À Montevideo, dans un appartement lugubre, María vit chichement et ne sourit jamais. Mère Courage, elle passe des heures à sa machine à coudre et tente de joindre les deux bouts pour subvenir aux besoins de sa famille : deux petits garçons, une fille adolescente et son père Agustín, vieil homme très affaibli qui cache un Alzheimer naissant. Rodrigo Plá décrit leur quotidien par touches impressionnistes et distille les informations au compte-gouttes, au détour de moments anodins – une douche, un repas, une discussion nocturne… Si le récit tarde à se dessiner, l’ambiance est vite plantée : la pauvreté suinte des murs et des regards, les mines sont lasses, l’argent se fait rare et l’avenir incertain. Pas d’éclaircie à l’horizon. Au diapason, la mise en scène privilégie les plans fixes et les décors froids, sans lumière ni couleurs vives. Rodrigo Plá emprisonne ses personnages au sein de cadres rigides et asphyxiants. Tout le programme du film consistera à les délivrer de cet étau.
C’est l’une des bonnes surprises du scénario : éviter la complaisance dans la noirceur, la tentation du pire, la misanthropie à tous crins. Dans La Zona, premier long-métrage du réalisateur, chaque séquence franchissait un cap dans la violence et la méchanceté, analysant les ressorts de la vengeance et de la bêtise collective. Sous l’allégorie pointait alors une vision détraquée de l’humanité, réduite à une meute animale. Rien de tel dans La Demora, qui souligne au contraire la part de bonté chez tous ses différents protagonistes, sans pour autant tomber dans l’angélisme – le film rappelle que les meilleures intentions ne règlent pas toute la misère du monde. En vadrouille dans la ville, Agustín s’égare et se réfugie devant un salon de coiffure. Le patron l’observe longuement, puis sort et ferme sa boutique. Il pourrait aussi bien poursuivre son chemin, indifférent au sort du vieil homme immobile. Mais non, il lui propose de monter en voiture et le raccompagne à son domicile. À son image, le film aurait pu glisser sur la pente de l’indignation facile, dénoncer une société du chacun pour soi, où personne ne s’entraide et s’écoute. Ici – et c’est sans doute encore plus terrible – les uns et les autres essaient d’agir pour le mieux, mais cela non plus n’empêche pas la solitude.

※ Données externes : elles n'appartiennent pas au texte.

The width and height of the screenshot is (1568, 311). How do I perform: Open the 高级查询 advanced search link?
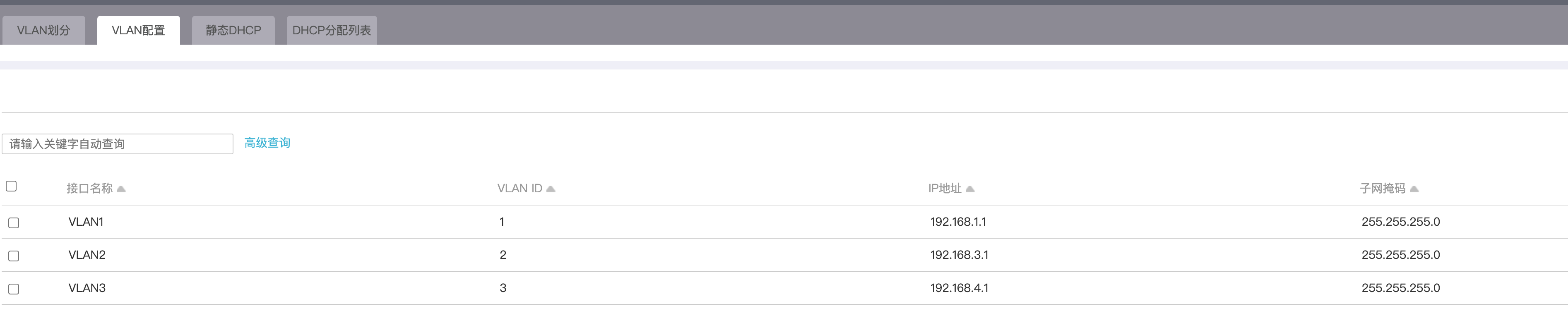click(267, 143)
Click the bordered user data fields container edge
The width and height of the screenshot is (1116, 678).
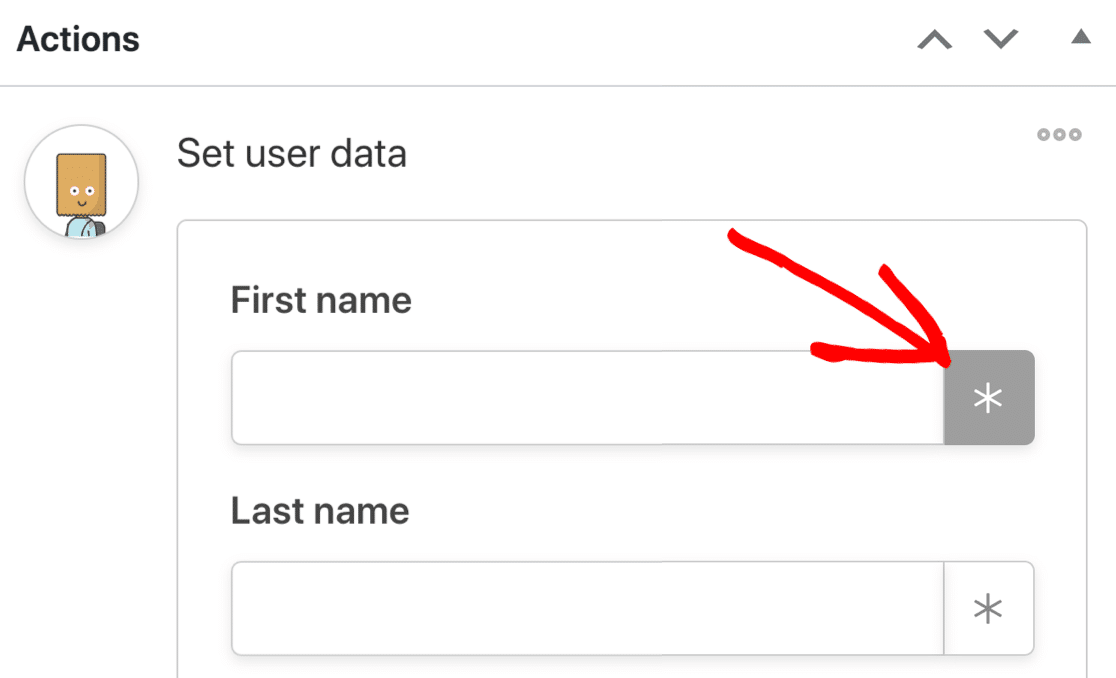[178, 450]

Le drame se noue ensuite autour d’un geste a priori inexcusable : débordée par ses émotions, prise de panique devant une charge trop lourde à porter, María abandonne son père sur un banc. Le film délaisse alors la chronique pour le suspense. La seconde partie se déroule quasiment en temps réel et s’articule autour d’un montage parallèle qui accentue la tension. La chasse à l’homme, motif central de La Zona, devient une quête nocturne et angoissée. Rodrigo Plá ne justifie pas la décision de María, mais cherche à saisir le faisceau de raisons qui l’ont conduite à cette impasse. Par cette thématique, La Demora s’inscrit au carrefour de films récents comme Une séparation ou Amour, sans la générosité narrative du premier, ni la rigueur tragique du second. Rodrigo Plá reste sur une note trop monocorde et ne creuse pas assez son questionnement. Peut-être aurait-il fallu secouer davantage les consciences et bousculer la prétendue dignité de cette héroïne – qui, de victime à bourreau, conserve malgré tout sa grandeur et son prénom de sainte. Ou alors donner à cette histoire un tour plus grinçant et caustique, tel Cristi Puiu dans sa Mort de Dante Lazarescu, qui racontait également la dérive d’un vieillard dépouillé petit à petit de toute identité.

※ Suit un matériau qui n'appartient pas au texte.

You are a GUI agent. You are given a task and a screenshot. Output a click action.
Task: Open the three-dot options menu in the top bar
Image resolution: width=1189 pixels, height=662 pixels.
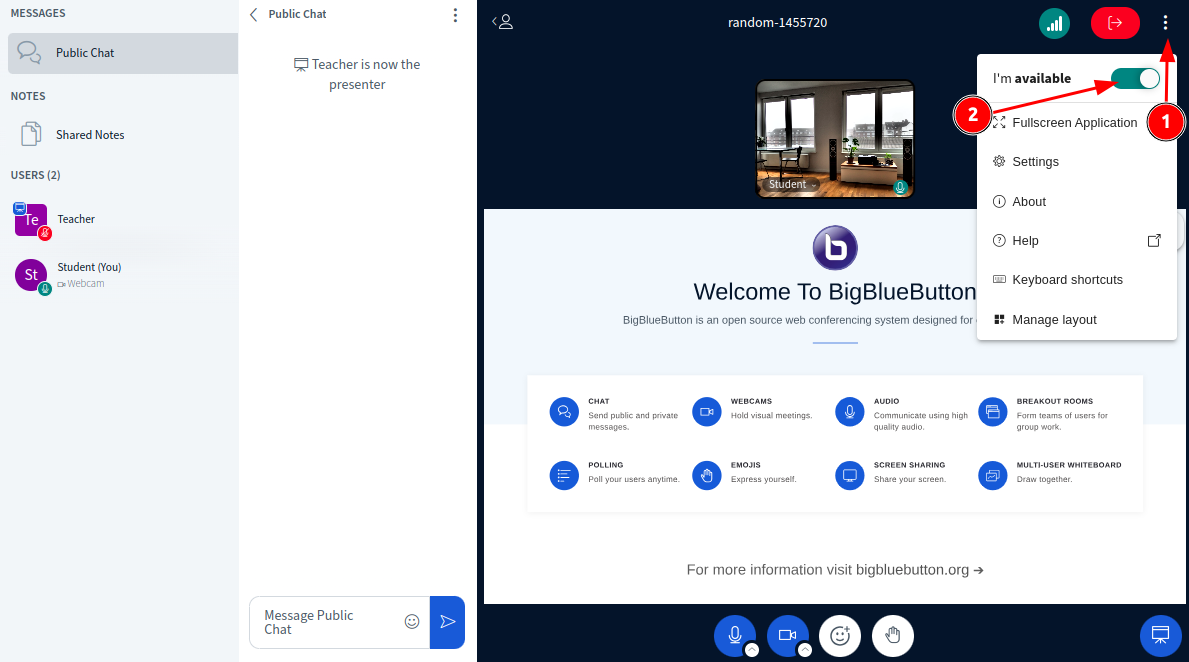[x=1165, y=23]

Malgré cette prudence et cette sobriété forcées, La Demora reste de bonne tenue. Le Cinémascope permet au réalisateur de jouer sur les variations d’échelle ou la distance entre les acteurs à l’intérieur des plans : ainsi, le responsable d’une maison de retraite, qui explique à María pourquoi son père ne peut être accueilli, restera vu de dos, comme une muraille infranchissable. Le traitement du son fait aussi preuve d’originalité, travaillant notamment un leitmotiv discret pour suggérer la prégnance du remords. Autant de qualités pas si fréquentes, qui font de La Demora un film tout à fait estimable.